Family Caregivers Online
Caregivers in the U.S.
Thirty percent of U.S. adults say they help a loved one with personal needs or household chores, managing finances, arranging for outside services, or visiting regularly to see how they are doing.
The majority of caregivers say they care for an adult, but about one in five caregivers has a child with significant disabilities or health issues. The population breaks down as follows:
- 24% of U.S. adults care for an adult
- 3% of U.S. adults care for a child with significant health issues
- 3% of U.S. adults care for both an adult and a child
- 70% of U.S. adults do not currently provide care to a loved one
While we did not ask caregivers directly about the impact of the internet on their delivery of care to their loved ones, there are patterns in the data indicating that the impact is significant. Caregivers make extensive use of the internet for health information, over and above what they may do for their own health situation.
The report is primarily based on a national telephone survey conducted in September 2010. Although the data set is two years old, we believe it is still relevant since many of the trends we describe change very slowly, such as the percentage of adults who care for loved ones and the use of the internet to gather health information, neither of which have changed appreciably since the Pew Internet Project began tracking those activities in 2002. In addition, the demographic data we collected matches the findings of a more recent survey by the AARP Public Policy Institute.2 Where possible, we have used 2012 survey data by the Pew Internet Project to update more fast-moving trends, such as the use of social networking sites.
Who are the caregivers?
Women are slightly more likely than men to be caring for a loved one, as are adults ages 50-64, compared with other age groups. Caregivers are more likely than other people to report that they themselves are living with a disability, 34% compared with 24%.
The call to aid a loved one cuts across all other boundaries: those who work full-time and those who are retired; those who have children at home and those who do not; those who are married and those who are single; those who enjoy a high income and those who do not. All of these groups are equally likely to say they are caring for an adult or a child who needs their help.
In addition to being likely to have recently experienced a personal medical emergency, caregivers are more likely than other people to report that someone close to them has faced a serious medical crisis in the last 12 months: 44%, compared with 21% of non-caregivers.
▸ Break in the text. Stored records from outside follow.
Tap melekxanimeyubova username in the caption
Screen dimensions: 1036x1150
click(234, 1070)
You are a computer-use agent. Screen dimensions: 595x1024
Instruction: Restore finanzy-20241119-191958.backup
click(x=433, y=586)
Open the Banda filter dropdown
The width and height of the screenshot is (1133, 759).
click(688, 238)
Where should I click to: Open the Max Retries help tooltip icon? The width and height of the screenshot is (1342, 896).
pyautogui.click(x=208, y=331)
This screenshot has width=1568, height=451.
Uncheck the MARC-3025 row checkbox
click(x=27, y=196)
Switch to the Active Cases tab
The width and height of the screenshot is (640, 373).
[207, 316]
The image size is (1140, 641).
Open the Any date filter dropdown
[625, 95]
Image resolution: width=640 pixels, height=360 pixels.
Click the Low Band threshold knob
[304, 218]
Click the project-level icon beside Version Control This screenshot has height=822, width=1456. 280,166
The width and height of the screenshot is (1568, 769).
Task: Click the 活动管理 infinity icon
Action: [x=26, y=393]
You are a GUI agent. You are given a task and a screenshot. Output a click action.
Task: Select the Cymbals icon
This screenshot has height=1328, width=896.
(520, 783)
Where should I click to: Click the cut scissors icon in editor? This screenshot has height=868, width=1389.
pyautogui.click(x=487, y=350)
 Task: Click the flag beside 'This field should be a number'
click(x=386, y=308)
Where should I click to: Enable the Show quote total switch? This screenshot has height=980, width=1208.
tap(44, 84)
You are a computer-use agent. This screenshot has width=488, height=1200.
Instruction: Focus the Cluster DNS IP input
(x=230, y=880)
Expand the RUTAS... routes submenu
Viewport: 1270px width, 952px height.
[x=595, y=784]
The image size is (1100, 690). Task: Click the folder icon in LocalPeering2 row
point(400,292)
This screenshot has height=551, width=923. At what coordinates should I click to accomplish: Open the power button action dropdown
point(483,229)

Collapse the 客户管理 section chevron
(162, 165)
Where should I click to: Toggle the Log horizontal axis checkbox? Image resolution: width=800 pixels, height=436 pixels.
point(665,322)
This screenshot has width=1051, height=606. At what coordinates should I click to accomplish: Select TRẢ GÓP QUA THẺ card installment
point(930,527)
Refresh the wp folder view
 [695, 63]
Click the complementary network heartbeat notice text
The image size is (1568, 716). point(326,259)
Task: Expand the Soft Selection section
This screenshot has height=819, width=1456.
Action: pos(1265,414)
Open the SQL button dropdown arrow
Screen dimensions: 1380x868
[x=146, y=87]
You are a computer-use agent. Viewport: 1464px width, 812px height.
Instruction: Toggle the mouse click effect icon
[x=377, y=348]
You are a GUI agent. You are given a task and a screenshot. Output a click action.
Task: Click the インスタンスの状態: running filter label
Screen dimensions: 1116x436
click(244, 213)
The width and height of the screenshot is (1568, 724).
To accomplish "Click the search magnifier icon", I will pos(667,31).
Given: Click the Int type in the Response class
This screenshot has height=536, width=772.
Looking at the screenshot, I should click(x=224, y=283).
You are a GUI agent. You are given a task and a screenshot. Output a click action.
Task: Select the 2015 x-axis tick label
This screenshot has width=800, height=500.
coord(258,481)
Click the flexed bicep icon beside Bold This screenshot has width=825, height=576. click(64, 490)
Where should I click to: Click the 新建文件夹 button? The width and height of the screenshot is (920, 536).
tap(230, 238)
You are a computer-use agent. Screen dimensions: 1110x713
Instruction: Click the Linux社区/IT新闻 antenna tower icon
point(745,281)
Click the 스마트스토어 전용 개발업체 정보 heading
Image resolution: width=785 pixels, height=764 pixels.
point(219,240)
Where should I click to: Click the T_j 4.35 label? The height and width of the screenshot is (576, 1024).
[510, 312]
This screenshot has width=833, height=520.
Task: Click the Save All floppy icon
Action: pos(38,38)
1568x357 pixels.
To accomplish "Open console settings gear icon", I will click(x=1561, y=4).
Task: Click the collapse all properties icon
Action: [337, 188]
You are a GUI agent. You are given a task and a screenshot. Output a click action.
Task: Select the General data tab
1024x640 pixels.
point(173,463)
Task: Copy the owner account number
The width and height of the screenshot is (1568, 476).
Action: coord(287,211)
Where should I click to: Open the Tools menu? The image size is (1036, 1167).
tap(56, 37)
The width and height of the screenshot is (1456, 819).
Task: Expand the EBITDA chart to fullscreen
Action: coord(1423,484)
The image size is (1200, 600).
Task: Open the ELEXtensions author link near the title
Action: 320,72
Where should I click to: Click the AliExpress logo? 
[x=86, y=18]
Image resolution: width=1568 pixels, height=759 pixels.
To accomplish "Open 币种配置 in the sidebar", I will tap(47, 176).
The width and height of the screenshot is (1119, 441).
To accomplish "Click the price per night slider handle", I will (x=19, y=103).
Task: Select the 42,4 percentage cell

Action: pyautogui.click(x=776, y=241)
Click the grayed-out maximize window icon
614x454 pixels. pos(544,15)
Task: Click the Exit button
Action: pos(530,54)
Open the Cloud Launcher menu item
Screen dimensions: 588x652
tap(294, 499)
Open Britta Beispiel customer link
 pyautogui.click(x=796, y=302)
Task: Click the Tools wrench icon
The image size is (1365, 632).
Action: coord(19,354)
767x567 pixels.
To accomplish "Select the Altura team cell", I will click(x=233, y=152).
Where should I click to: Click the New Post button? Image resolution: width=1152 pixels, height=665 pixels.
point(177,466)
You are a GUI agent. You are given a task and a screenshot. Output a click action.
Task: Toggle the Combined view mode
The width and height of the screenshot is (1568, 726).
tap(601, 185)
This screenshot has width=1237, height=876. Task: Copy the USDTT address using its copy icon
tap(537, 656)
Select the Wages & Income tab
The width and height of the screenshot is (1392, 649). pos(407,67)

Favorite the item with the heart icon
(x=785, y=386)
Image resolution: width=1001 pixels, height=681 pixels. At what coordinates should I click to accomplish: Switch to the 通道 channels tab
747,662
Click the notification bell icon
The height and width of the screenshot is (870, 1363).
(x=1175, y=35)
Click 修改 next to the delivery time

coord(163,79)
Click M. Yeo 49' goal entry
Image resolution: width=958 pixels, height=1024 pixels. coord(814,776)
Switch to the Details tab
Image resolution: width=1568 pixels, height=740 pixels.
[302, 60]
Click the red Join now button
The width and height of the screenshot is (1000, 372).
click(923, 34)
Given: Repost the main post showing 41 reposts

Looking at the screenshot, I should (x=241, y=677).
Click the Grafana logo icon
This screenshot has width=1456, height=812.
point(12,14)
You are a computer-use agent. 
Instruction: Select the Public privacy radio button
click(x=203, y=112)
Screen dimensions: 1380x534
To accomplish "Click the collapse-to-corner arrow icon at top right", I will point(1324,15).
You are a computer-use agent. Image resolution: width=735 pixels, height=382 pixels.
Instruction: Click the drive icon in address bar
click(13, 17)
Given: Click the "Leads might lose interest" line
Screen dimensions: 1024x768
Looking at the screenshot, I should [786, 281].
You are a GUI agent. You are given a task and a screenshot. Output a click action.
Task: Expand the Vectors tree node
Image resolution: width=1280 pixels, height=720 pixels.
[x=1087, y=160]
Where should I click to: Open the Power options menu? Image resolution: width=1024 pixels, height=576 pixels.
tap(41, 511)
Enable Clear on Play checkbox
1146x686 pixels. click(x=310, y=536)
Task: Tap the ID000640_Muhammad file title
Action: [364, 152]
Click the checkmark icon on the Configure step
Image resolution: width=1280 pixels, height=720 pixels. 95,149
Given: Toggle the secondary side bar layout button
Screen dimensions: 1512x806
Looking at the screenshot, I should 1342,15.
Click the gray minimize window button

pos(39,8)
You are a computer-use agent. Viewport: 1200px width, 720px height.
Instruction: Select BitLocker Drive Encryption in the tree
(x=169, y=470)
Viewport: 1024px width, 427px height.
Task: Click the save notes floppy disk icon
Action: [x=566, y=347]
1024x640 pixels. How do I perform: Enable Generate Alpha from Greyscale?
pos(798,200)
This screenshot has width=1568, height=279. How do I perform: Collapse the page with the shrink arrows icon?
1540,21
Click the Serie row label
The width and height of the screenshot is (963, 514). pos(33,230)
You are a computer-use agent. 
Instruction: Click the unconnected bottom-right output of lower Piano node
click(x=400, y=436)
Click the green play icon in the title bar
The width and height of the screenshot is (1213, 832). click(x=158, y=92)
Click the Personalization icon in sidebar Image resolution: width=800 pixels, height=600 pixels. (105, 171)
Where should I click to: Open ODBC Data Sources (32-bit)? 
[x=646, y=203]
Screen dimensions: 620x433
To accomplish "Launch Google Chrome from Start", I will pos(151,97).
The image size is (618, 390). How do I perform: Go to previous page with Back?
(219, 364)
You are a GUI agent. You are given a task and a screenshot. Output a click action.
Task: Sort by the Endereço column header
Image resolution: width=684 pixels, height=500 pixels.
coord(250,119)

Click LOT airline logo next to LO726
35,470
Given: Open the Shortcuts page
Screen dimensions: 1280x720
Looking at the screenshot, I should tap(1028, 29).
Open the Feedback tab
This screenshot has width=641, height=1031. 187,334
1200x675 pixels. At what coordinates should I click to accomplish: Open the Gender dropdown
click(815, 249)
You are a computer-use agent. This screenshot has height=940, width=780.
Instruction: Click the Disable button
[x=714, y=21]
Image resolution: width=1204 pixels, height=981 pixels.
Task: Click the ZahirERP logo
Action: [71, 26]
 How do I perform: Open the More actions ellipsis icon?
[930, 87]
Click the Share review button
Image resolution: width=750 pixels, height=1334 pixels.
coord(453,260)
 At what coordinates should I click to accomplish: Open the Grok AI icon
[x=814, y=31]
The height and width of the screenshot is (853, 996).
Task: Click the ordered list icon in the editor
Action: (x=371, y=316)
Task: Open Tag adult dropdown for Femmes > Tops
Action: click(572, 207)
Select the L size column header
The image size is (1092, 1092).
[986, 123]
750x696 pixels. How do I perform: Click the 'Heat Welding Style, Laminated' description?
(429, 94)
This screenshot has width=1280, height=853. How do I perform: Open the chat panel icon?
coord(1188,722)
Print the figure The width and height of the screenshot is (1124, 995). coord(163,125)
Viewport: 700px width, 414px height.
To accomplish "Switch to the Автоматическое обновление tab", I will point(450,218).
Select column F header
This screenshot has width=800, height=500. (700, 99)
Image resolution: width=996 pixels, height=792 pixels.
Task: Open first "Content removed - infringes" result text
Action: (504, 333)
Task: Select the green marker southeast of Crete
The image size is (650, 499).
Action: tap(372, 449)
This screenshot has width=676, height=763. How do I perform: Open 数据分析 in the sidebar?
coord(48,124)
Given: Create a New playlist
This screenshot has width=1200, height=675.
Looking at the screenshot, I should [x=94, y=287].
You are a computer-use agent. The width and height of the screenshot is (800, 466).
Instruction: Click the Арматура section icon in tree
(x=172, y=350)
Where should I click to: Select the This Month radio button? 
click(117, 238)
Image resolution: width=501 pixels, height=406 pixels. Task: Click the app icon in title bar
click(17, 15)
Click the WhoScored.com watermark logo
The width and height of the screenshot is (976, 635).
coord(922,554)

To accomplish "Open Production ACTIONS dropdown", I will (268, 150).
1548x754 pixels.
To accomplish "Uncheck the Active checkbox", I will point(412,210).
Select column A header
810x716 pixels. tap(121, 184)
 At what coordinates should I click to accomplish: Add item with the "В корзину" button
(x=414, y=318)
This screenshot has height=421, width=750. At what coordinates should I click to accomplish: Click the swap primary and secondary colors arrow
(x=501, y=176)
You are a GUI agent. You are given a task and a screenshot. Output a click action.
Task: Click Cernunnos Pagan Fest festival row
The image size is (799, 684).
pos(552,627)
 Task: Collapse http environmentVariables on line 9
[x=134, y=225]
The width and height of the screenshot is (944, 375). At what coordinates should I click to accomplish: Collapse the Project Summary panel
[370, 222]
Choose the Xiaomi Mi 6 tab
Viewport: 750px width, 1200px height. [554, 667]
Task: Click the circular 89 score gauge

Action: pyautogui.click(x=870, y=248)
Based on this data, caregivers seem likely to be people who are familiar with the route to their local emergency room.
Caregivers are also likely to know their way around technology:
Statistical analysis shows that when all other demographic factors are controlled, being a caregiver in and of itself is independently associated with someone’s likelihood to use the internet.
Caregivers are voracious health information consumers
Fully 79% of caregivers have access to the internet. Of those, 88% look online for health information. They outpace other internet users when it comes to researching every health topic included in Pew Internet’s surveys, often by double-digit margins, as seen in the table below.
In testing the statistical significance of the relationship among demographic factors and various topics, we found that being a caregiver, having attended college, living with a chronic condition, and having experienced a recent health change or health crisis oneself are all associated with a greater likelihood of researching health information online.
When other demographic factors are held constant, including one’s own health status, being a caregiver is correlated with an internet user’s likelihood to say they have looked online for information related to memory loss, dementia, or Alzheimer’s disease as well as information about long-term care for an elderly or disabled person. Other categories with similar, but somewhat weaker correlations include research about information about a specific disease or medical problem, a certain treatment or procedure, and drug safety.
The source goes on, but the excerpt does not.